Sunday, January 29, 2012

Alliteration Alert At The Airport


Tension on the Tarmac
By MAUREEN DOWD
Published: January 28, 2012

Our Miss Maureen loves her some alliteration, starting right from the titillating title. Some days she tries to fit in as many fanciful phrases as she can. She starts by waxing nostalgic for the days when Clintons were campaigning.

But No Drama Obama saves his rare tempests for the runway.

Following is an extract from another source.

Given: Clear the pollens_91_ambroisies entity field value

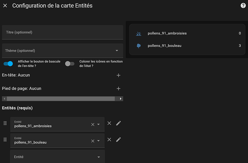Looking at the screenshot, I should (x=93, y=125).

Hillary had sent word that she wanted to talk to Obama. Standing in front of her plane, she apologized to him for the comments of her co-chairman in New Hampshire, Billy Shaheen, who had warned that Republicans would pounce on Obama’s confessions of cocaine and marijuana use.
But it's not until the middle of the missive that she really builds up a head of steam. Check out these cheeky chestnuts:
But Hillary did not like it, feeling she was being held in place and patronized, even “manhandled,” as her aide put it to a reporter.
Having rehashed a Hillary Clinton anecdote, Dowd turns to the newer tempestuous contretemps at an airport, the one with Arizona governor Jan Brewer.
The toxic dominatrix of illegal immigration, the woman who turned every Latino in her state into a suspect, was flustered and gesticulating at the president as he put his hand on her arm to chill her out.
Culminating in this colorful collage:
After his brouhaha with Brewer, dubbed “the dust-up in the desert,” he became a hero to the Hispanics he had gone West to court. They loved seeing their Cruella de Vil get dressed down.
Try saying any of those phrases three times fast. But it doesn't end there. The going is just getting good.
Everything is breaking Barry’s way, as Mitt and Newt rip into each other in vicious ads and debates like alligators going after house pets.
Romney was tutored in Florida by Brett O’Donnell, a new debate coach. Too bad he can’t find a conviction coach.

O’Donnell manned up Mittens and taught him how to pummel Newt in “moments of strength,” as the Republican strategist Alex Castellanos calls them.
The alliterative lilt is perhaps the most underestimated of Dowd's rhetorical reaches, but when she strikes her stride, nobody can hold a candle to her cadence.